Despite his international coaching responsibilities, Box admits his greatest passion may still lie in the junior college ranks.
Palomar’s roster is filled with athletes whose paths haven’t always been straightforward. Some need academic help. Others need maturity, structure, confidence, or simply another chance. For Box, helping those athletes transform their lives is among coaching’s greatest rewards.
“There’s just something about junior college,” he said. “These kids get an opportunity to create a second chance for themselves.”
Many arrive uncertain about their futures. Two years later, they leave with degrees, scholarships, transfer opportunities and renewed confidence.
“People come in, they wrestle for two years, they get on track, and then they go do great things,” Box said. “I have such a soft spot for that.”
Box hopes every athlete can take something positive away from wrestling. Undoubtedly, wins, losses and championships matter, but they aren’t the end goal.

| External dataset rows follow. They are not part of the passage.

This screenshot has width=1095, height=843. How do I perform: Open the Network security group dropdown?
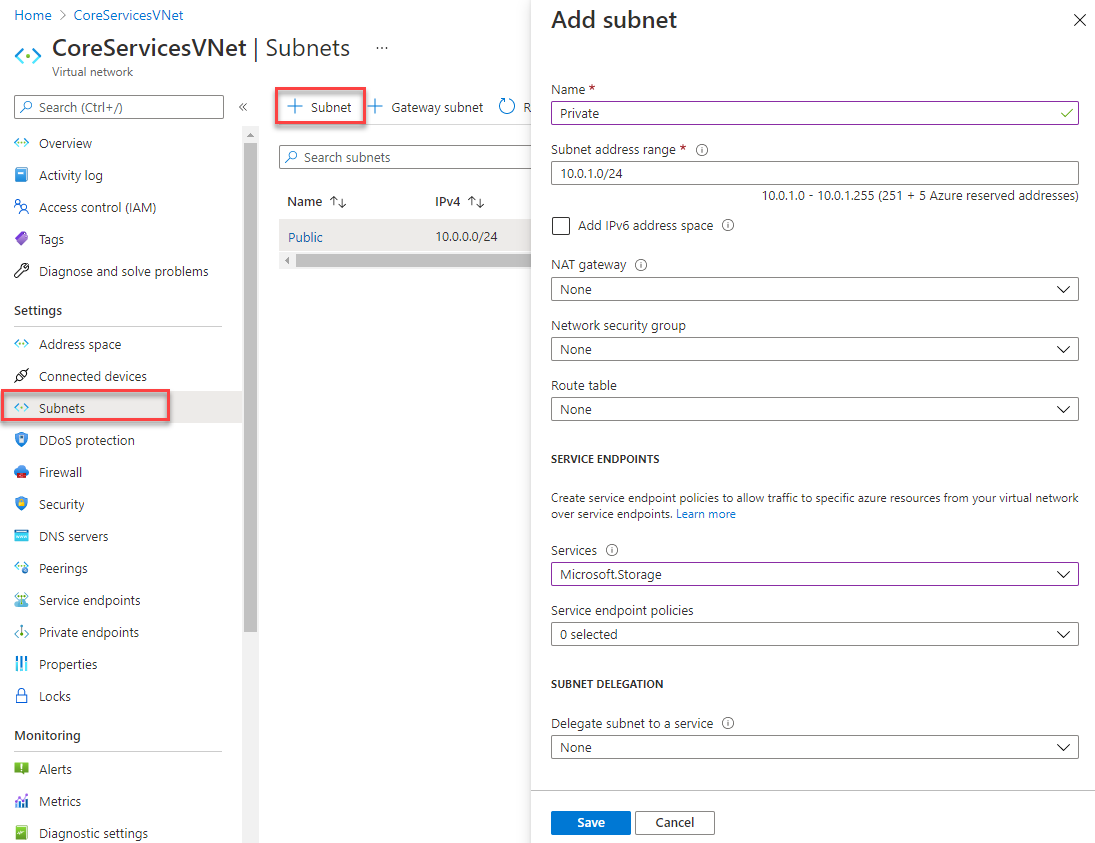[x=815, y=349]
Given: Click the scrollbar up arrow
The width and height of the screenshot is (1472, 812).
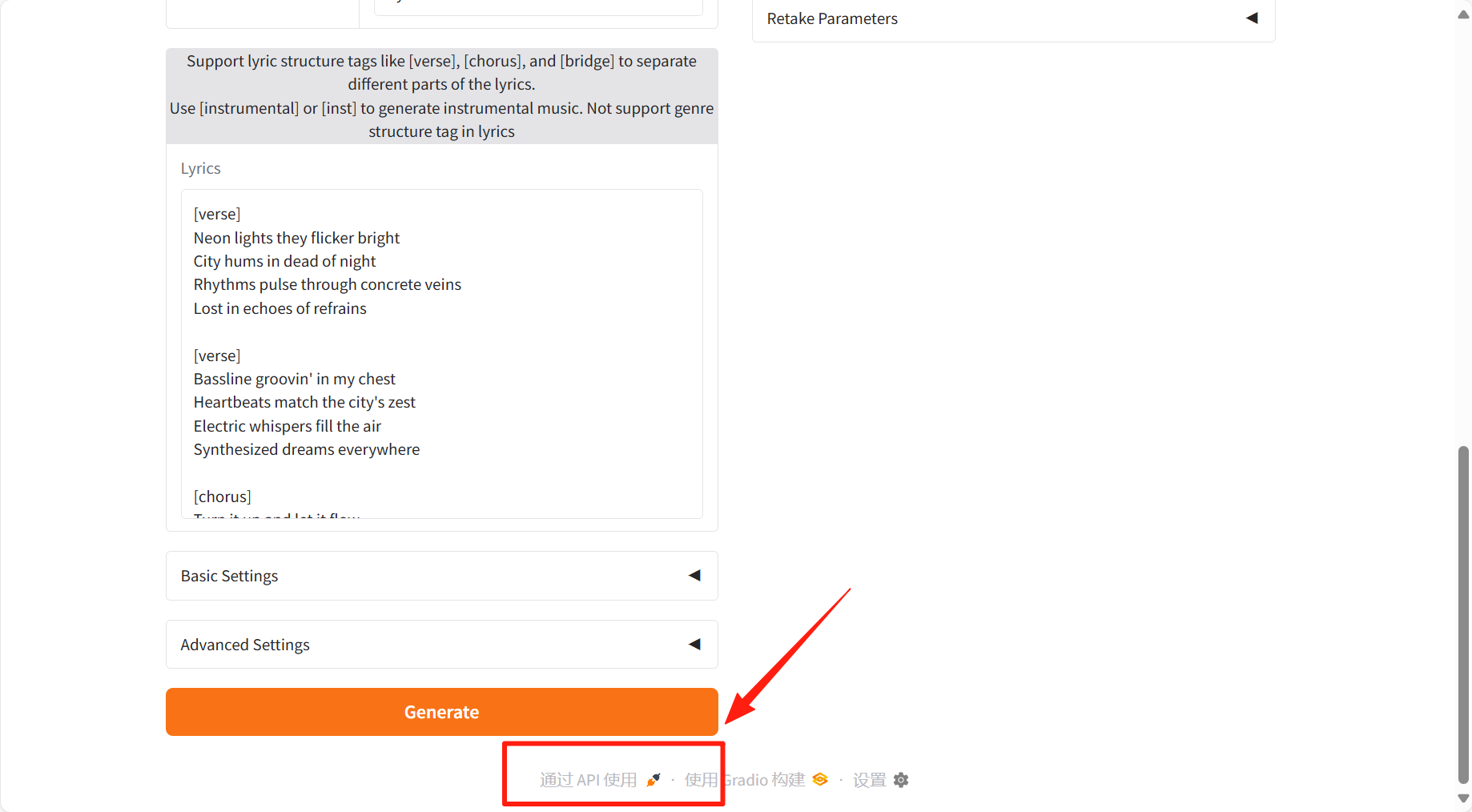Looking at the screenshot, I should [1463, 14].
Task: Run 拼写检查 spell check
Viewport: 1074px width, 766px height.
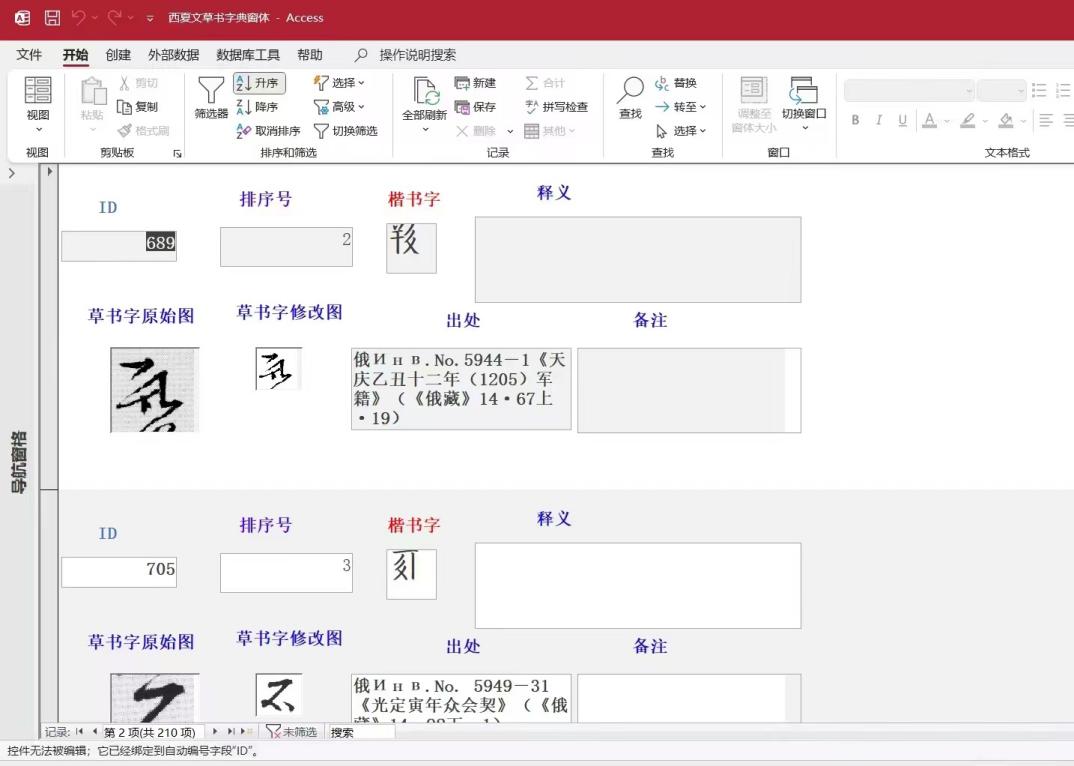Action: [x=556, y=107]
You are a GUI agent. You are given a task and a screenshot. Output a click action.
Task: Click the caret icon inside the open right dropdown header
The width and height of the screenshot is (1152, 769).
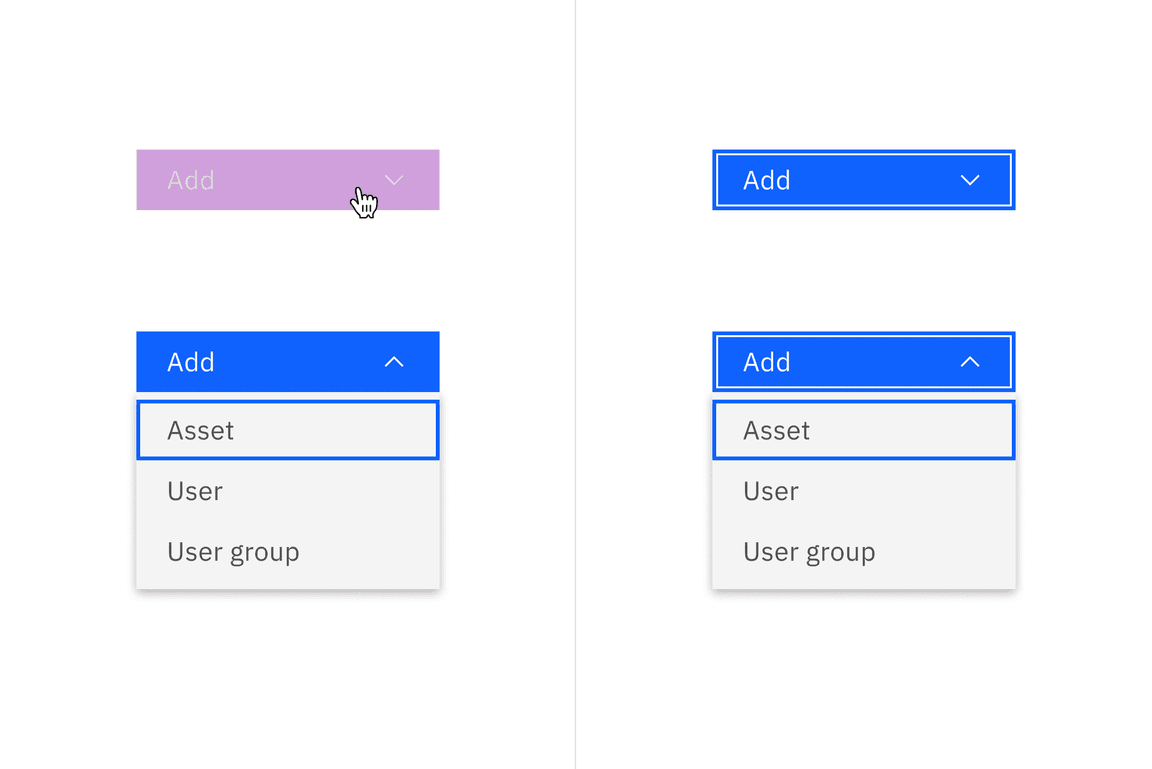[969, 361]
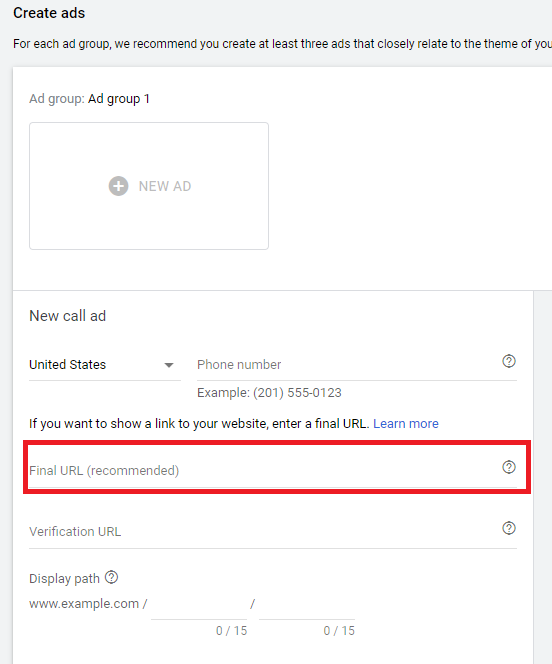The height and width of the screenshot is (664, 552).
Task: Focus the Phone number field
Action: [347, 365]
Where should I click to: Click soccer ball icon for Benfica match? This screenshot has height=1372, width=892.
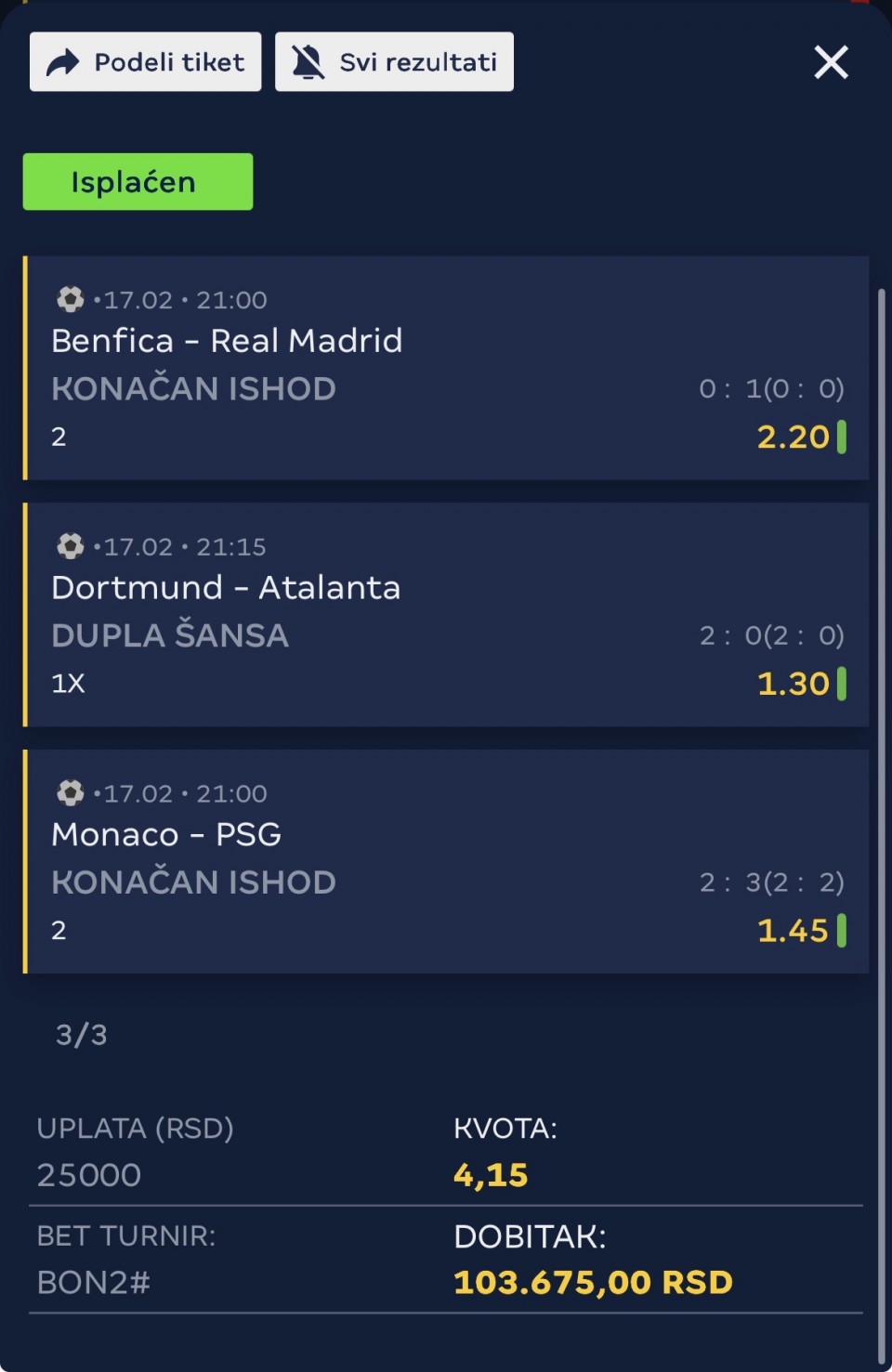tap(70, 299)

Instead, he wants athletes to understand that growth takes time and that the lessons learned through wrestling extend far beyond competition.
“If you can learn how to improve at wrestling, how to handle adversity, how to navigate your emotions and stay disciplined, you can apply that to anything,” Box said.
Ultimately, whether he’s coaching on a college campus or on a beach halfway around the world, Box sees his role the same way.
“At the end of the day, we’re putting humans out into the world,” he said. “We want them to be successful, confident, and able to help others.”
For a coach who never expected wrestling would take him from California mats to international shorelines, Box hopes his story can inspire others to take a leap of faith and see what future adventures might lie ahead.